El Popocatepetl y la Iztaccíhuatl:

 No puede ser casual que los dos volcanes expresen las ideas más elevadas de una humanidad. Desde un punto de vista el popocatépetl es el cerro piramidal. Desde otro punto es el cerro jorobado.

Desde un punto de vista el Iztaccíhuatl es la mujer preñada. Desde otro punto es la mujer dormida. El primer volcán es el hombre, lo masculino, no la expresión física, sino la imagen del fuego, rodeado por el aire que lo alimenta.

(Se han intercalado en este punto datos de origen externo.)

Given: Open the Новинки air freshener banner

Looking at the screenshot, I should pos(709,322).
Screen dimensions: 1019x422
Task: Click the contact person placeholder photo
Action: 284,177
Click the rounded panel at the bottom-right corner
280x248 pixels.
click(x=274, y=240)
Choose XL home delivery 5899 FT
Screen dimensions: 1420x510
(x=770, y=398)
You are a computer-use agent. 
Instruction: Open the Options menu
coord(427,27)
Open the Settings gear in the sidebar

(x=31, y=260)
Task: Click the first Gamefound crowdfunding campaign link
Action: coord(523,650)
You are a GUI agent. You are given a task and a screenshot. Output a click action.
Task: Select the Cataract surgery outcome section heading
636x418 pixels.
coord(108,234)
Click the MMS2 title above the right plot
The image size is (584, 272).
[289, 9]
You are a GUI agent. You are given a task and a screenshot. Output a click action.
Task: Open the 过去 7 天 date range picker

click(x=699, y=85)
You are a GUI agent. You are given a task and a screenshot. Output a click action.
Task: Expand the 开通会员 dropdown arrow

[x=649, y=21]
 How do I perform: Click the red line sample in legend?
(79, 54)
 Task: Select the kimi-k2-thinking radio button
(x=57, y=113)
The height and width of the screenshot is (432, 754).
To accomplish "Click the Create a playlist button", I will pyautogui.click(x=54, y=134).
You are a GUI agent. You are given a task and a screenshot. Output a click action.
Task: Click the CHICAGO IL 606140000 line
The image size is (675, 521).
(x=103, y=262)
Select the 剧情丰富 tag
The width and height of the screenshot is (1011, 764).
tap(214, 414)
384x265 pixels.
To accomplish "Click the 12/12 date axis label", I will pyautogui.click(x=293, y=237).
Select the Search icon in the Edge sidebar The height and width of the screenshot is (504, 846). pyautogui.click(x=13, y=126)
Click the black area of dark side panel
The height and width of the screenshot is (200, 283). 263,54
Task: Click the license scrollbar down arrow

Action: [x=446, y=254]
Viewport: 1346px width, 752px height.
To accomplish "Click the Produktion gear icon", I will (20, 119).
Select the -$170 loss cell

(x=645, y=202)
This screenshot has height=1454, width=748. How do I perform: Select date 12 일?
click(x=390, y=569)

La punta de la pirámide atrae el rayo, en el corazón de la pirámide nada se corrompe, todo se momifica: toma una semejanza mágica con la piedra. El otro volcan es la mujer preñada en la que late el futuro. Es lo femenino, el agua vivificando la Tierra. Lleva en sí el germen del hombre nuevo: es el símbolo de la fecundidad. Pero es tambien la virgen, la mujer dormida, la diosa de la muerte.

Sin la muerte que permite la repetición infinita de los ciclos fecundos, la vida del planeta y el planeta mismo caerían en el frío del espacio cósmico.